What a term sheet is (and is not)
It is:
- A structured summary of the deal’s economics (valuation, check size, option pool).
- A summary of control and governance (board, protective provisions, voting).
- A statement of preferred stock rights (liquidation preference, anti-dilution, pro-rata, redemption).
It is not:
- A binding contract (except for specific clauses like confidentiality and exclusivity).
- The final deal — definitive docs can expand terms.
- A guarantee of closing — diligence can still surface deal-breakers.
The sections of a standard term sheet
1. Economics
- Amount: Total round size and each investor’s commitment.
- Pre-money valuation: Company value before the investment.
- Post-money valuation: Pre-money + investment.
- Price per share: Derived from pre-money / fully diluted shares.
- Option pool: New option pool usually sized pre-money, which dilutes founders not investors.
2. Preferred stock rights
- Liquidation preference: Usually 1x non-participating. Investor gets their money back before common shareholders, then converts to common.
- Participation: “Participating” means investor gets their preference and shares pro-rata in remaining proceeds — founder-unfriendly.
- Anti-dilution: Broad-based weighted average is standard; full ratchet is founder-hostile.

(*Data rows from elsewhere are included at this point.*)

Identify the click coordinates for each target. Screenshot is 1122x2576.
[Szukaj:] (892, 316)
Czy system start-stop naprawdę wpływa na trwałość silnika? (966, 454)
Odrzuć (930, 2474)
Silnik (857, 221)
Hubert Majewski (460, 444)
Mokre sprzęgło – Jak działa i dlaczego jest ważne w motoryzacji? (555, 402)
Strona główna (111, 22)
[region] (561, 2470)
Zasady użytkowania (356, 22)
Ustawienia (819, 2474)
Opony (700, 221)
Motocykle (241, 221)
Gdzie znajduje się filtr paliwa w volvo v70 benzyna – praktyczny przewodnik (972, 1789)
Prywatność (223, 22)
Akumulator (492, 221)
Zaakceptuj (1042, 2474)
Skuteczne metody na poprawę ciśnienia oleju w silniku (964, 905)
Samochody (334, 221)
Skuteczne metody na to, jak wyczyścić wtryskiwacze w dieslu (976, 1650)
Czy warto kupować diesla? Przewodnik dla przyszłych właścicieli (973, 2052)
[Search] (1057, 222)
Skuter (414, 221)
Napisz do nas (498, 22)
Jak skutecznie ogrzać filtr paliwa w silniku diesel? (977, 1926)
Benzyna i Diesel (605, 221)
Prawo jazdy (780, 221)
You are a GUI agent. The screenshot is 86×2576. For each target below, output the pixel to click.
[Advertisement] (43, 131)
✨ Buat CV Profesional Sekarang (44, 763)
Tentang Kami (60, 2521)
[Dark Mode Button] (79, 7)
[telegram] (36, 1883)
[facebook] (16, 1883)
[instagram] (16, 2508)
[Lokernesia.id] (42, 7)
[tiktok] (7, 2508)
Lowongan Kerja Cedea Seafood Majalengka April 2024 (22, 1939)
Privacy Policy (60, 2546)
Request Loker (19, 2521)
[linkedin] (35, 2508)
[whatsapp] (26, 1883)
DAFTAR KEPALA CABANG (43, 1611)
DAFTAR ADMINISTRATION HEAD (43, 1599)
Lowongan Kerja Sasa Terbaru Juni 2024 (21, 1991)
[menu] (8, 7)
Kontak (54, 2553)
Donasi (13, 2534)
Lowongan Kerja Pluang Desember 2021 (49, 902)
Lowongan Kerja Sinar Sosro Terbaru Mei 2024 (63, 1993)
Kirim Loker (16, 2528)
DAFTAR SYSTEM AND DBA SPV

- Dividends: Usually non-cumulative; mostly symbolic at early stages.
3. Governance and control
- Board of Directors: Classic Series A: 2 founders, 2 investors, 1 independent.
- Protective provisions: Preferred-class veto rights on major actions (sale, new securities, option pool expansion, etc.).
- Voting rights: Usually one vote per share on an as-converted basis.
4. Investor rights
- Pro-rata right: Right to participate in future rounds to maintain ownership.
- Right of first refusal (ROFR): Company or investors have first right to buy shares founders want to sell.
- Co-sale / tag-along: Investors can participate alongside founder share sales.
- Drag-along: Majority can force minority to join a sale.
- Information rights: Financials and reporting cadence.
- Registration rights: IPO-related rights.
5. Founder terms
- Vesting: Standard is 4 years with a 1-year cliff.
- Acceleration: Single-trigger vs double-trigger on acquisition.
- Non-compete / non-solicit: Often included.
- IP assignment: Must be clean.
6. Closing conditions
- Exclusivity (“no-shop”): Usually 30–60 days; this clause is usually binding.
- Confidentiality: Always binding.
- Expense reimbursement: Company typically pays investor legal fees up to a cap.
Terms to negotiate first (if you only have leverage for 3)
- Valuation + option pool sizing — they’re inseparable.
- Liquidation preference structure — 1x non-participating is the norm for a reason.
- Board composition + protective provisions — you can lose control faster than you think.
Practical takeaway
- Founders: Hire an experienced startup lawyer. Do not negotiate alone.
- Angels and first-time investors: If you’re inheriting a term sheet from a lead, read it carefully — your rights may differ from the lead’s.
- Operators: Build a mental model of each term’s mechanical effect at exit before signing.